We have a large demand for protein in the body to help build and create new chemicals, etc. Thus, protein is an important aspect of our daily nourishment that will vary depending on the demands we place on the body. All sources of protein have varying amounts of amino acids. Some have more Leucine (an essential amino acid) than others. By intaking a vast array of protein food sources we are able to ensure adequate protein, and amino acid, intake along with minimizing the potential for food intolerances by consuming the same foods day after day. As mentioned in previous posts, eating the same foods day after day can provoke food intolerances where the body actually elicits an immune response increasing systemic inflammation. This can lead to malnourishment as nutrient extraction from the food you are consuming is being inhibited. And this is not limited to protein sources. This can include all food types prompting us to ensure great rotation and variation in our weekly diet. Additionally, great variation can prevent lack of pleasure and taste in the food allowing satiation, enjoyment, and nourishment from the food we are intaking. Let’s create some examples to help elucidate this idea of variation in the diet:

Protein meal variations:

Meal #1 Example

○     Organic Sausage

○     Eggs

○     Fruit

○     Cooked Vegetables

Meal #2 Example

○     Grass Fed Beef

○     Green Salad

○     Sweet Potatoes

Meal #3 Example

○     Wild Caught Salmon

○     White Rice

○     Steamed vegetables

Meal #4 Example

○     Free-Range / Cage Free Organic Chicken

○     Golden Potatoes

○     Green Salad w/ Olive Oil

Meal #5 Example

○     Grass Fed Bison

○     White Rice

○     Roasted Brussel Sprouts

Meal #6 Example

○     Grass Fed Goat Whey Protein Powder

○     Cup of Frozen Mixed Berries

○     Cup of Frozen Kale

○     Almond Milk

○     Almond Butter

Meal #7 Example

○     Free-Range / Cage Free Turkey Breast

○     Mashed Sweet Potatoes

○     Cooked Spinach

In the above examples, we utilized a different protein source with each meal. This will allow for adequate intake of all necessary amino acids while maintaining great palatability, satiation, and pleasure. The requirements of our protein intake will vary depending on a multitude of factors. A few of the major variances:

●     The goal/function

●     Training frequency

●     Intensity of the training

●     Biological Age

●     Training Age

Choosing and preparing your proteins:

  1. Quality Meats: grass fed, free-range, organic

    1. This will have a direct impact on the lipid profile of the meal along with quality of protein

  2. Low Char when cooking

    1. Will help prevent carcinogen production

    2. Stay closer to the medium rare side with red meat and medium with ground beef

    3. Higher quality meats won’t require as much cooking

    4. Overcooked meat will denature the protein structure

  3. Slow Cooked

    1. Slow cook your meat whenever possible (will help breakdown the protein making it easier to digest for the body)

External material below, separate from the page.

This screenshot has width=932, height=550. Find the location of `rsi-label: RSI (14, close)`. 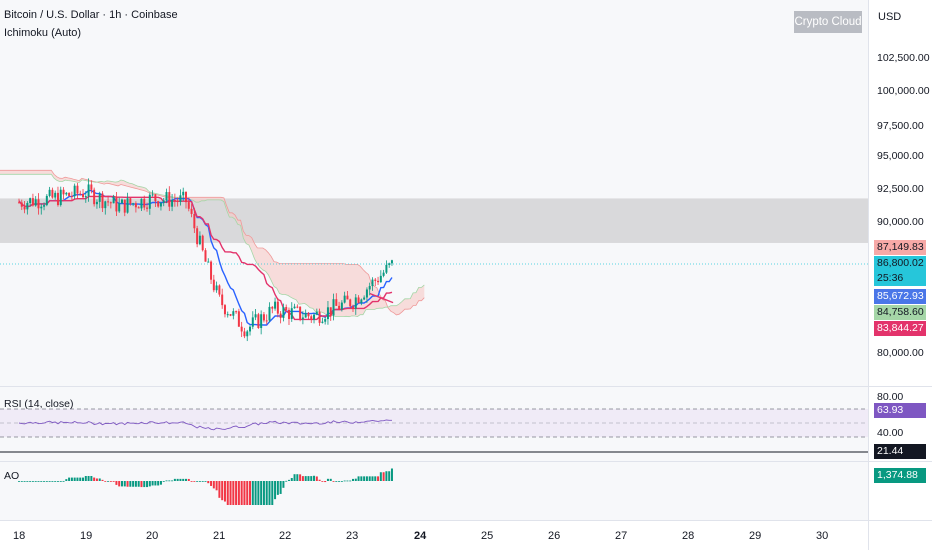

rsi-label: RSI (14, close) is located at coordinates (39, 404). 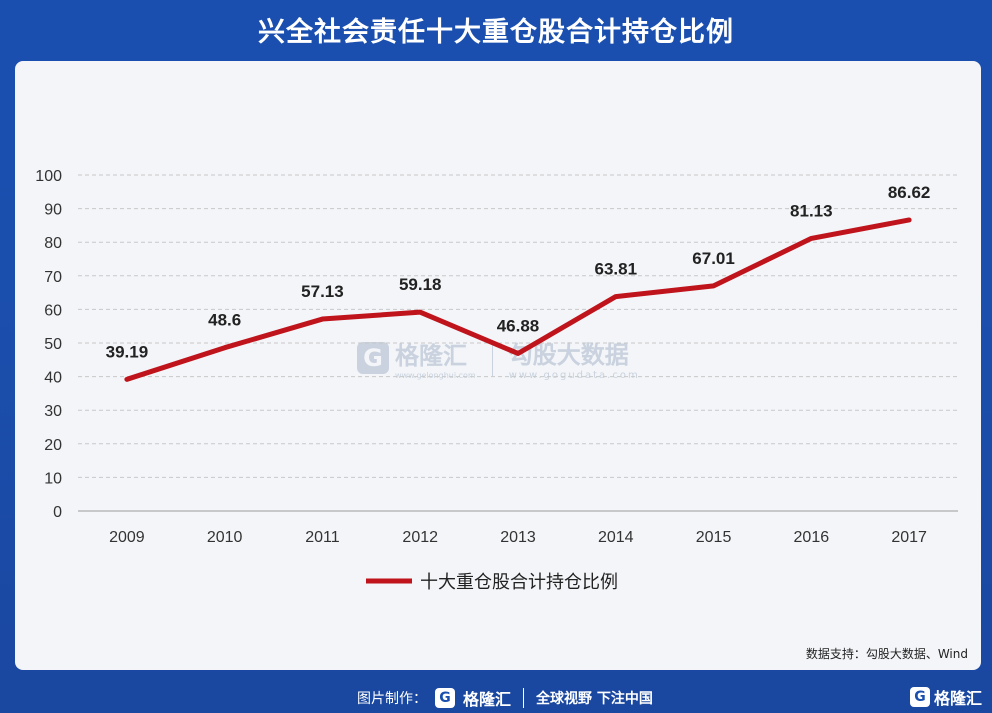 I want to click on footer-right-brand: G 格隆汇, so click(x=946, y=697).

  4. No microwaving / reheating food

    1. This will denature the protein along with exposing your food to electromagnetic waves

Proteins are vital for the body to grow and build. We don’t store them to the same degree we do carbohydrates and fats creating a high turnover rate. Proteins are broken down into subunits called amino acids. Of the 20 amino acids, there are 8 essential amino acids we must get from the diet. Having a wide variety of protein sources in the diet will allow for adequate amino acid intake and maintain great palatability, satiation, and pleasure from your food. When preparing your proteins, choose the highest quality sources as this will affect the lipid profile of the protein. Additionally, cook them with care to prevent denaturing of the proteins and when able slow cook the protein to help break it down further allowing for easier digestion. Lastly, don’t forget to chew it well.